Two factors— “producing scholars and knowledge without directing them” and “the exploitation by capitalist interests”—have turned Western universities into agents of colonization and the oppression of vulnerable nations. The utilization of university resources extends across various fields, from humanities to engineering. Activities such as orchestrating coups, conducting media and cultural invasions using anthropological research, and even facilitating genocide in Gaza and Palestine through weapon development sciences, have all been facilitated by universities. This exploitation of academics, akin to other colonial endeavors, presents an enticing facade that captivates both the colonized populations and certain colonial actors. Human rights rhetoric and calls for freedom in Western nations have been used to deceive people in the region and to mobilize domestic support, particularly among scientists. Military interventions in Vietnam, Cuba, Iraq, Afghanistan, and Libya, under the pretext of promoting freedom and democracy, were actually undertaken to safeguard capitalist interests. The Zionist regime’s attack on Gaza following Al-Aqsa Flood Operation, and the subsequent genocide aided by Western countries resulting in the martyrdom of approximately 34,000 individuals, serves as another instance of capitalist imperialism and warmongering disguised as counterterrorism and the legitimate defense of a democratic nation.

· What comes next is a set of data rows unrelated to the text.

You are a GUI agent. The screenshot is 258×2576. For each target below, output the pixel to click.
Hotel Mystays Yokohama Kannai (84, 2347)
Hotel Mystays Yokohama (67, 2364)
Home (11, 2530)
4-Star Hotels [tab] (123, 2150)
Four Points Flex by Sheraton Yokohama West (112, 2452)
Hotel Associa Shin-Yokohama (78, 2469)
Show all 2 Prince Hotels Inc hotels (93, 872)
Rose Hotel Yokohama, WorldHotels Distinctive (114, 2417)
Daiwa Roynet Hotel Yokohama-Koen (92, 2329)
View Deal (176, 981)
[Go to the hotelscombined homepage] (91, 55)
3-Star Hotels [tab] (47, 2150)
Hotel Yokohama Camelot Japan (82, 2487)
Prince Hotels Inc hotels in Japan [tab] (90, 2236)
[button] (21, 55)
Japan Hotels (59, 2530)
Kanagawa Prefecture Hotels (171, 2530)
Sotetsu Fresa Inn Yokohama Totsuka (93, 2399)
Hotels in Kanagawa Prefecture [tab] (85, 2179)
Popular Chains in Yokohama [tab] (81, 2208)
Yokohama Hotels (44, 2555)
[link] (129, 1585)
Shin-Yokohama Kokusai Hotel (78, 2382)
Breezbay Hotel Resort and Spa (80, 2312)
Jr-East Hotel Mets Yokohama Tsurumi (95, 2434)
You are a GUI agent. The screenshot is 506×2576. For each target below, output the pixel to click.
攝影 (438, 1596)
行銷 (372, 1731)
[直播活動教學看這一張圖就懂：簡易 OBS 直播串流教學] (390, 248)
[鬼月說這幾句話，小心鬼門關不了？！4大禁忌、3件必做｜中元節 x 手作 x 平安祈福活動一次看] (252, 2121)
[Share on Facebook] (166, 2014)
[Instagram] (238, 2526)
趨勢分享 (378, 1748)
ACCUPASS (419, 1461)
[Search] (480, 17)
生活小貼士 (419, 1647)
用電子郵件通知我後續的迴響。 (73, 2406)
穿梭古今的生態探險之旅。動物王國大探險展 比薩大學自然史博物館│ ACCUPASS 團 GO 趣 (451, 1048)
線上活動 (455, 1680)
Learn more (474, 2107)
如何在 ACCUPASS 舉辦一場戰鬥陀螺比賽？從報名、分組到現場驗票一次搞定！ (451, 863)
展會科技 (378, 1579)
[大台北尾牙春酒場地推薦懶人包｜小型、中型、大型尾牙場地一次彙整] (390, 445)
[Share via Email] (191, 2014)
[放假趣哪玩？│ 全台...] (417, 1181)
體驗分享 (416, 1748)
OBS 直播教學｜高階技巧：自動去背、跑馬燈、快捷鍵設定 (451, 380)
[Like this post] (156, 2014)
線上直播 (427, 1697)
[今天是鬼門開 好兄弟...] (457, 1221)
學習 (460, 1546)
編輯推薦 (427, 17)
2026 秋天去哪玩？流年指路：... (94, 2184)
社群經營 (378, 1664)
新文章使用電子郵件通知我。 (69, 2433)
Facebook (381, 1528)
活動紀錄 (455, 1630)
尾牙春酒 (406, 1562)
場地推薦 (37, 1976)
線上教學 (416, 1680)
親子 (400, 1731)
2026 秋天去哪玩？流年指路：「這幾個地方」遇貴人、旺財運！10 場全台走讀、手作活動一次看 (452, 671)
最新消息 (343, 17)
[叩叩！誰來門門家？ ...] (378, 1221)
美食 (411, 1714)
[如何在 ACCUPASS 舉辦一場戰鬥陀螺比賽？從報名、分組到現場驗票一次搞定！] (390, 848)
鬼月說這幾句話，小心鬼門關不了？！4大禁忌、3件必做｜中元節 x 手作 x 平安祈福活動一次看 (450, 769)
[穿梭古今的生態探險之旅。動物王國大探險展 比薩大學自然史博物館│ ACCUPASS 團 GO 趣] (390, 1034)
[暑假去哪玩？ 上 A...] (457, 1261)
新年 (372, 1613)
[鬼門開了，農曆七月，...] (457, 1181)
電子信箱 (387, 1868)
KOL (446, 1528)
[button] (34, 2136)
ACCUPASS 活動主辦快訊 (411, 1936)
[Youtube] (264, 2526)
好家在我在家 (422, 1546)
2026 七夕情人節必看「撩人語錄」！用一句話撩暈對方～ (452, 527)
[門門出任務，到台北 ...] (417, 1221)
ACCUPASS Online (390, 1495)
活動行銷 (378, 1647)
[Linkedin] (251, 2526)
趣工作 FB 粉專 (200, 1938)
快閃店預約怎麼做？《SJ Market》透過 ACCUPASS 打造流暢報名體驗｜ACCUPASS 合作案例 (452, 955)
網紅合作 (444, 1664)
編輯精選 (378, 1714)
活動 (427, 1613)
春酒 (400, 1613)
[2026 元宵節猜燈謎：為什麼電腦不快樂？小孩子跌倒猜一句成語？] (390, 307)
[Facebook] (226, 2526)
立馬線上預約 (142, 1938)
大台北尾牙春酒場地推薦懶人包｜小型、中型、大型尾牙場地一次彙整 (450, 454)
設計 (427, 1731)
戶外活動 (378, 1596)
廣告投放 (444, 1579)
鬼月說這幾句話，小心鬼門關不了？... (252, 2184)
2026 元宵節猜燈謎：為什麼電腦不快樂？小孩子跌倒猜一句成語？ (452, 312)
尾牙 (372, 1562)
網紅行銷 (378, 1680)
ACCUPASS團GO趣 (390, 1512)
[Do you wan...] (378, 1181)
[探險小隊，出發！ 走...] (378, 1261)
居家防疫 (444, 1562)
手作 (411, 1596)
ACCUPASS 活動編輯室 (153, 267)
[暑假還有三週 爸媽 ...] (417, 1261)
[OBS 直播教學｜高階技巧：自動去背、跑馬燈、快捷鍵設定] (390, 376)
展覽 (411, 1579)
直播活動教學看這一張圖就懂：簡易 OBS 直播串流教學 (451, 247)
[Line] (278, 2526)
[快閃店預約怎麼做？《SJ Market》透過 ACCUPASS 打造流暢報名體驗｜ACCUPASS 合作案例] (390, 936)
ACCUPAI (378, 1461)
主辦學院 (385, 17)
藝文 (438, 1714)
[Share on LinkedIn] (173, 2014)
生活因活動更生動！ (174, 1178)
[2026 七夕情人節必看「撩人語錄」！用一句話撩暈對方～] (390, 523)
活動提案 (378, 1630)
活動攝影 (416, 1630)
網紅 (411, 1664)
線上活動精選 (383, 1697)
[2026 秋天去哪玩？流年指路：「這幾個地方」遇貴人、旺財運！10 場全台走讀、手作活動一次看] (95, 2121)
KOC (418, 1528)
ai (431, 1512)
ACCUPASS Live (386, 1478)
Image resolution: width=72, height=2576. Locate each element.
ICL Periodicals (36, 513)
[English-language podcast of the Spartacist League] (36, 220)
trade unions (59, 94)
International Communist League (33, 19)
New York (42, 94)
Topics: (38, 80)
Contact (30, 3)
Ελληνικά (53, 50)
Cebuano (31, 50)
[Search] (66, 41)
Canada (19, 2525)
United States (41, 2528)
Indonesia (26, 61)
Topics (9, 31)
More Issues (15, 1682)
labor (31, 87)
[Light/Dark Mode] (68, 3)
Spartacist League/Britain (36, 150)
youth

Will Gaza make a lasting change?

Since World War II, numerous students have strived to challenge the dominance and militarism of their own countries in the Western world. Each of these endeavors has contributed to raising awareness among more Westerners about the true nature of these warmongering policies. However, the invasion of Gaza by the Zionist regime, in particular, has prompted Western academics, especially those in the US, to oppose this invasion; because the Zionist regime blatantly disregarded international laws and laid bare the hypocrisy of Western human rights rhetoric. The scale of Israel’s colonial project and its significant benefits for the US, and the West in general, have emboldened them to detain, arrest, and suspend protesting students and professors without hesitation, thereby undermining the academic integrity and autonomy of their institutions. It appears that Western academics may not achieve significant results from these justice-seeking activisms until they fundamentally reconsider the direction of their universities. It remains to be seen whether Gaza’s resistance can imprint the slogan “liberated zone” on the doorsteps of Western universities, rather than just on a campus courtyard or within a single department.